Task objective:
Starting at the line that contains "How do I perform: Click", repeat each line of the listing below through the last one, exactly, and leave out every picture.

*** Begin section ***

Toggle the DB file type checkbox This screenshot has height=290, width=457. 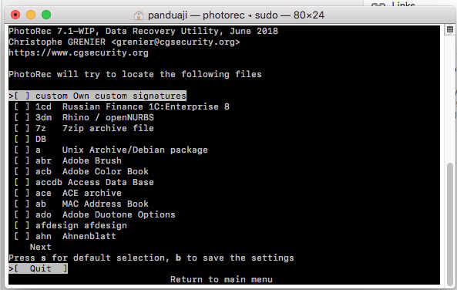tap(22, 139)
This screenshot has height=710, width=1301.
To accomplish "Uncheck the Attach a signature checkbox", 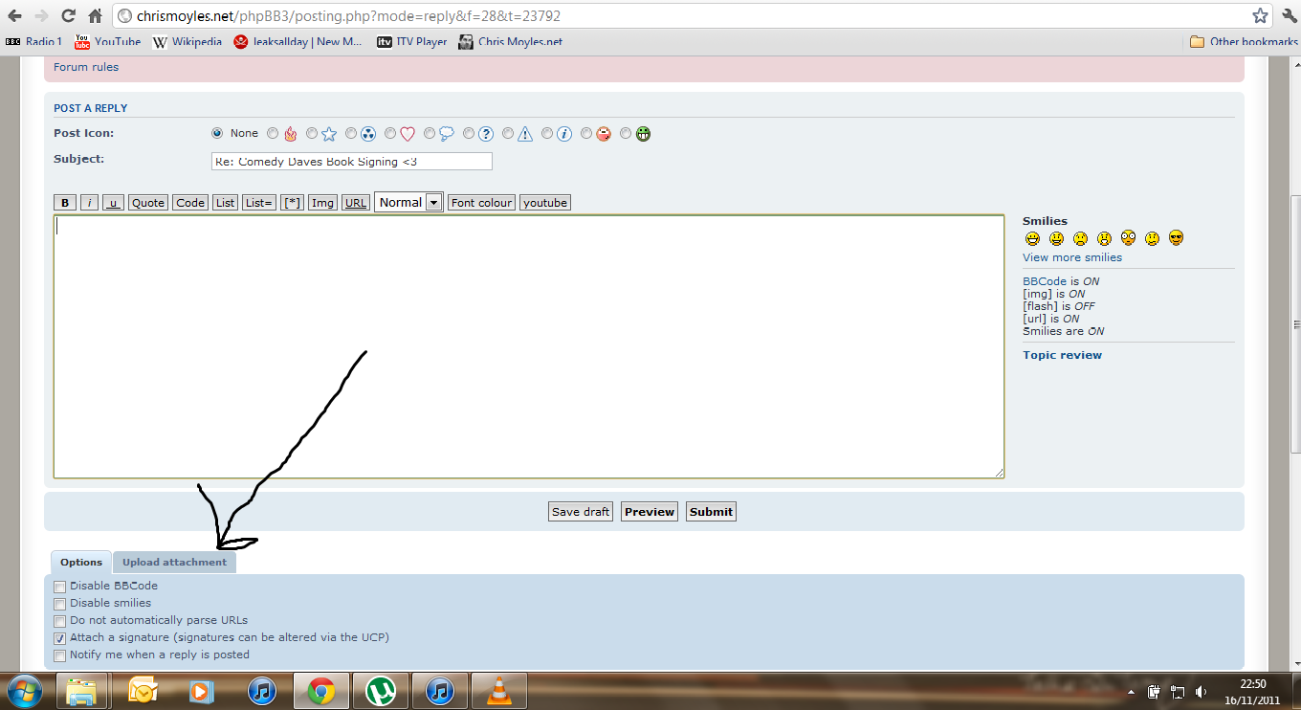I will pyautogui.click(x=60, y=638).
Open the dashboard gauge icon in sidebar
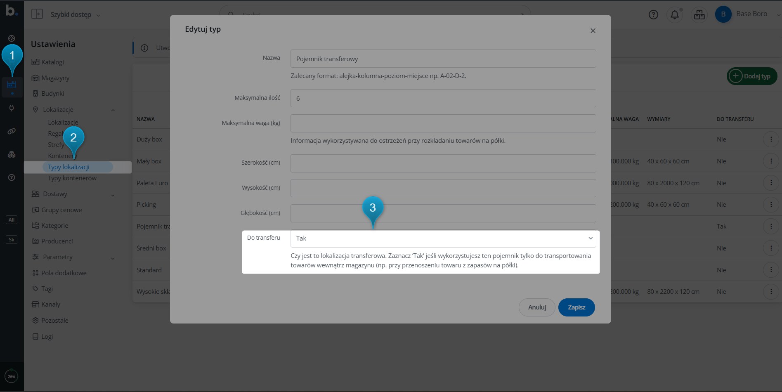This screenshot has width=782, height=392. 12,38
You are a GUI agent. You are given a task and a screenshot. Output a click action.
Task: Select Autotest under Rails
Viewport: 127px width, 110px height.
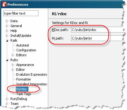23,45
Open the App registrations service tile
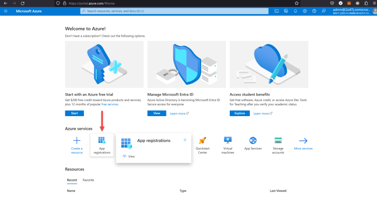Screen dimensions: 377x197 pyautogui.click(x=102, y=145)
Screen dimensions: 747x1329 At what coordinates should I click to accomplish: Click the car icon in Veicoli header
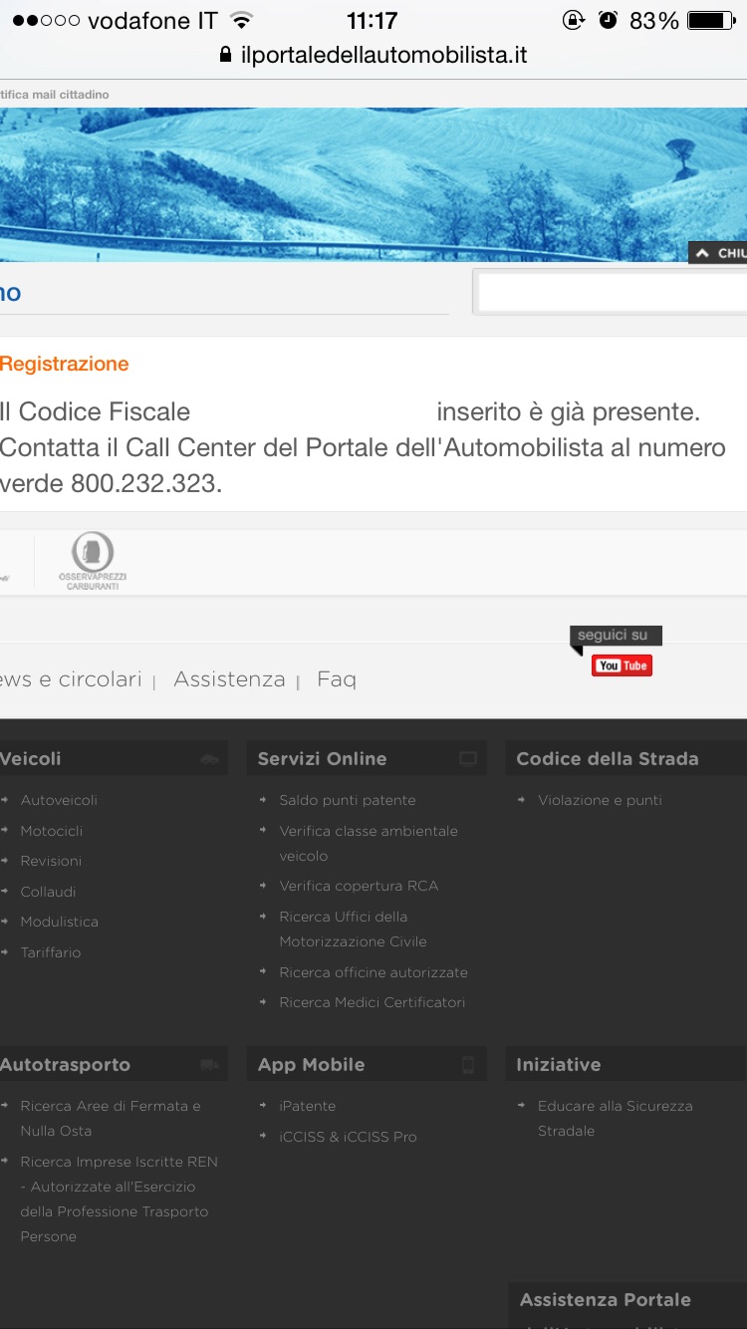tap(209, 759)
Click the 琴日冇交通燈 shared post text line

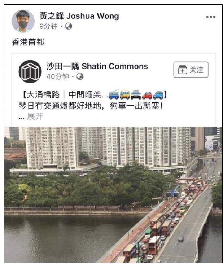pos(91,106)
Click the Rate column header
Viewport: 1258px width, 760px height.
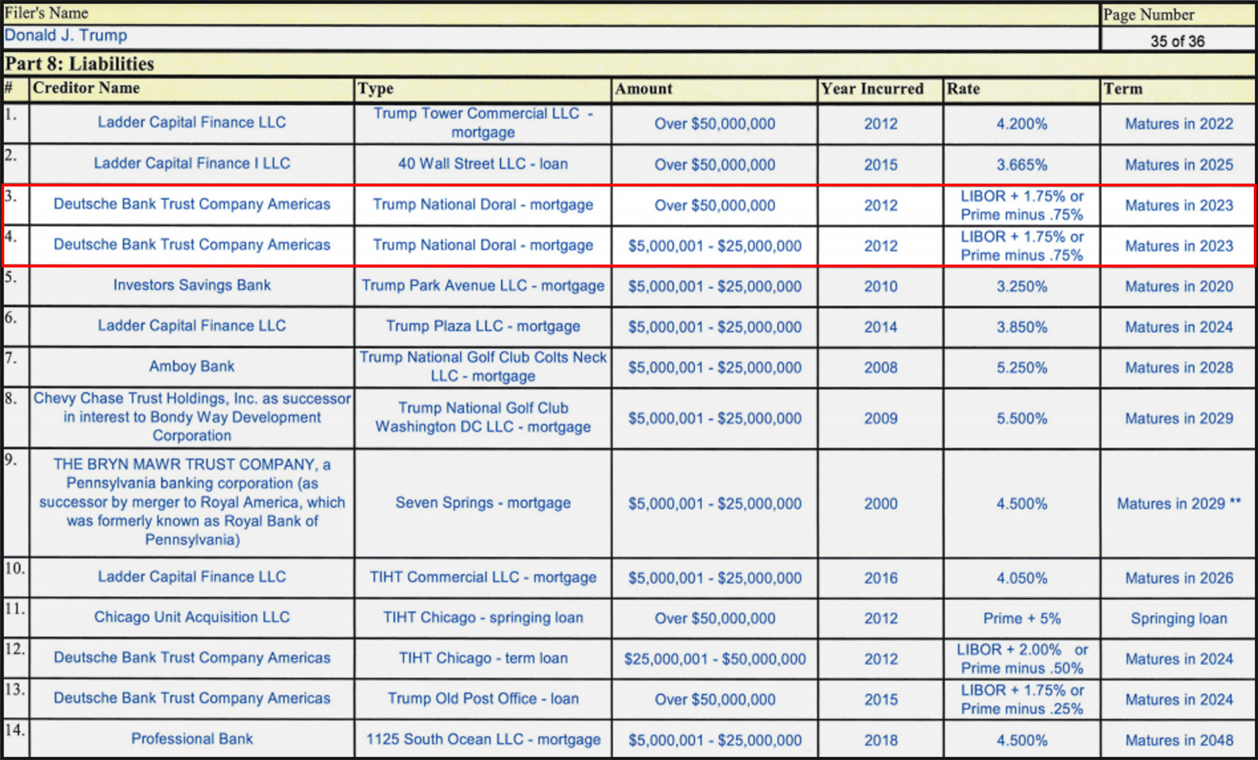tap(963, 89)
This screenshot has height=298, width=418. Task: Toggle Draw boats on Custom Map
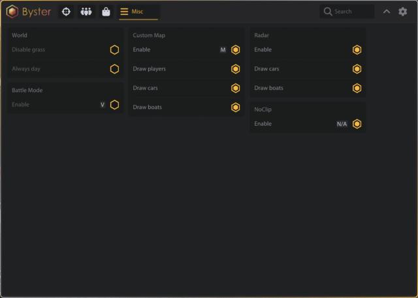236,107
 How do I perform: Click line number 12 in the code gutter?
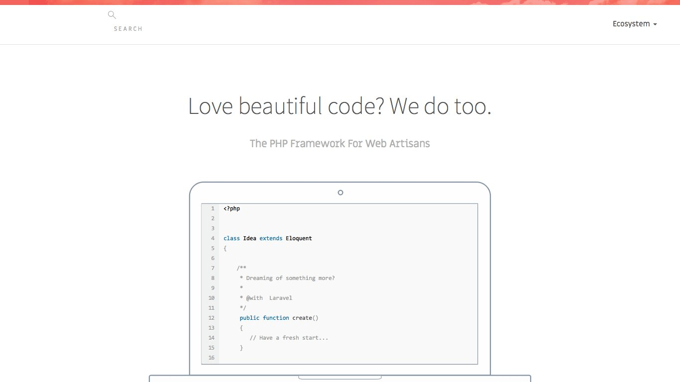point(211,317)
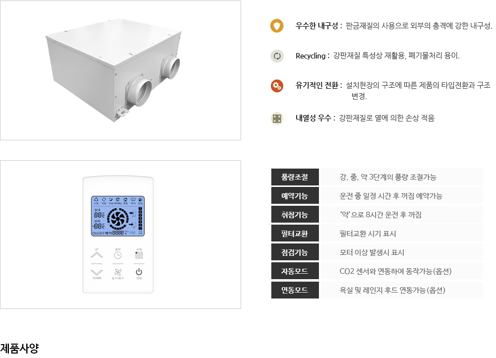Image resolution: width=496 pixels, height=358 pixels.
Task: Click the red gears 유기적인 전환 icon
Action: coord(277,86)
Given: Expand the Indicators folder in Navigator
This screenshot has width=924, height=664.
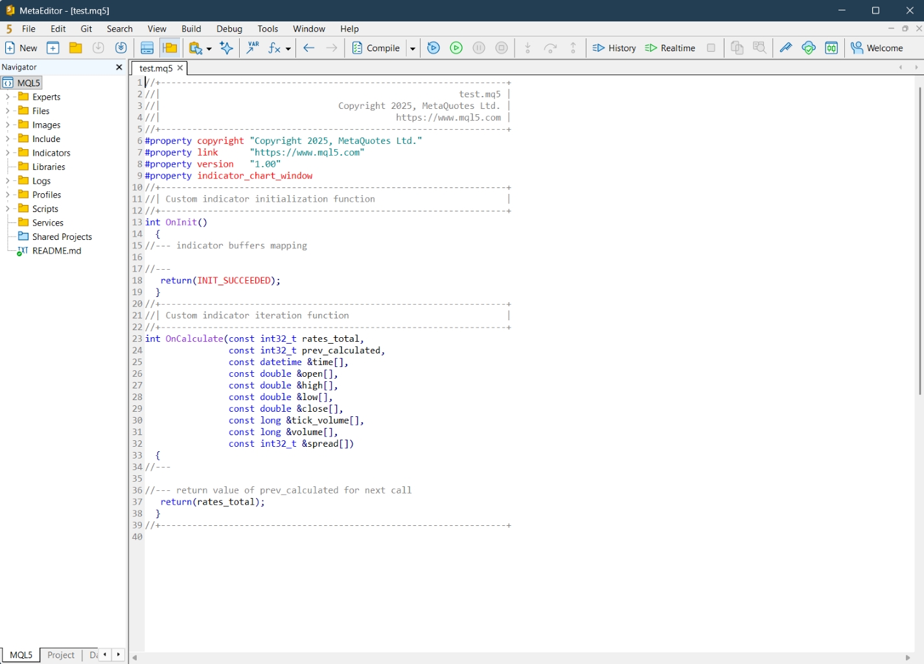Looking at the screenshot, I should pyautogui.click(x=8, y=153).
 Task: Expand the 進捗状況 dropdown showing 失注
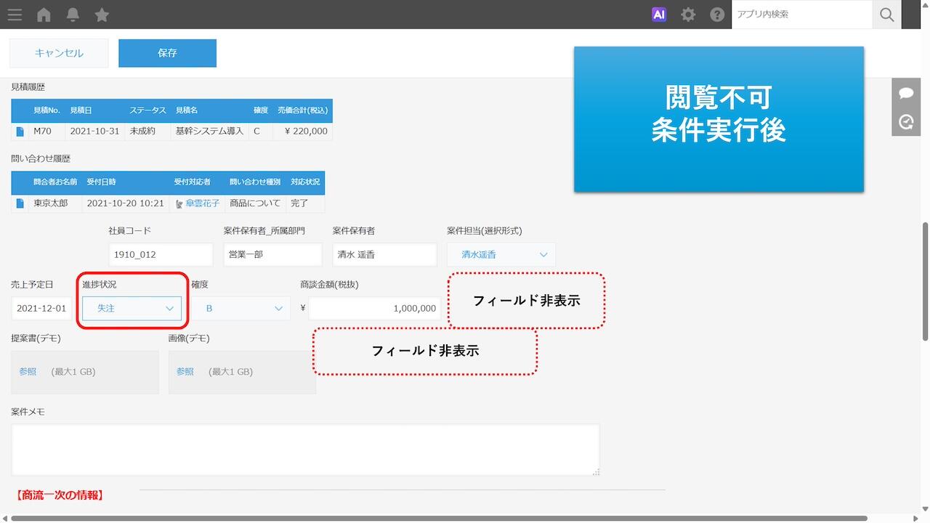point(132,308)
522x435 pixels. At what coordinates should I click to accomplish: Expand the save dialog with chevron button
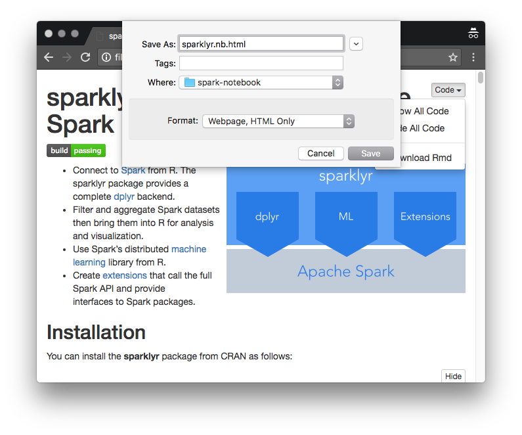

*** End section ***

Problem solution:
 How do I perform: Click line number 12 in the code gutter?
point(211,317)
Image resolution: width=496 pixels, height=358 pixels.
Task: Click the red gears 유기적인 전환 icon
Action: coord(277,86)
Given: Expand the Indicators folder in Navigator
This screenshot has width=924, height=664.
Looking at the screenshot, I should pyautogui.click(x=8, y=153).
 Task: Expand the 進捗状況 dropdown showing 失注
point(132,308)
522x435 pixels. At what coordinates should I click to accomplish: Expand the save dialog with chevron button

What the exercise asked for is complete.